記者会見する沖縄県の玉城デニー知事

 全国で4日に発表された新型コロナウイルスの新たな感染者数が計1268人となった。千人を超えるのは昨年10月6日以来。年末年始で人の移動が増えたことによる感染「第6波」への懸念が強まっている。感染者は沖縄県で225人に急増、山口県では79人のうち米軍岩国基地がある岩国市で62人に上った。米軍内のクラスター(感染者集団)が地域に波及しているとの見方もある。

▶米軍岩国基地で47人感染

▶米軍三沢基地で56人感染

 新規感染者は他に東京都、大阪府、広島県でも100人を上回った。拡大する新変異株「オミクロン株」の市中感染とみられる事例も京都府、群馬県、愛知県などで確認された。各地で同株への置き換わりが進んでいる可能性がある。

 沖縄県の玉城デニー知事は記者会見で「高齢者への感染が広がれば重症化リスクも考えられ、さらなる医療逼迫(ひっぱく)を来す」と危機感を示し、「まん延防止等重点措置」の適用を国に要請することを検討しているとした。

 政府は、沖縄県から要請があれば重点措置を週内にも適用する方向で調整に入った。関係者が明らかにした。

 また、沖縄県は4日、在沖縄米軍で164人が陽性だったことも公表、感染者は計3863人になった。県の集計には含めていない。

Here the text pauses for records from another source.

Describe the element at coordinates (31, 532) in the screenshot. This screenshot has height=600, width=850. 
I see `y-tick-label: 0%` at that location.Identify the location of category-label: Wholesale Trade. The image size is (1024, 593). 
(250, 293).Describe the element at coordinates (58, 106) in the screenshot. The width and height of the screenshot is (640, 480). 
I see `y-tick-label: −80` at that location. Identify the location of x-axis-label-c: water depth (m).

 米軍岩国基地も、基地関係者47人の感染を発表。基地内の感染者は計489人となった。山口県の対策本部会議で村岡嗣政知事は「感染拡大は岩国基地関係者の影響の可能性が高い」と強調した。

 青森県三沢市は4日、米軍三沢基地で基地関係者56人が新型コロナに感染したと発表。いずれも3日までに確認された陽性者という。

 感染者の増加傾向が目立つ東京都では4日、新規感染者が151人報告された。小池百合子知事は職員に向けた新年あいさつで「伝播(でんぱ)性が高いと言われているオミクロン株の感染拡大が相次ぎ、年末年始で急激に拡大している」とし、先手先手の対応を求めた。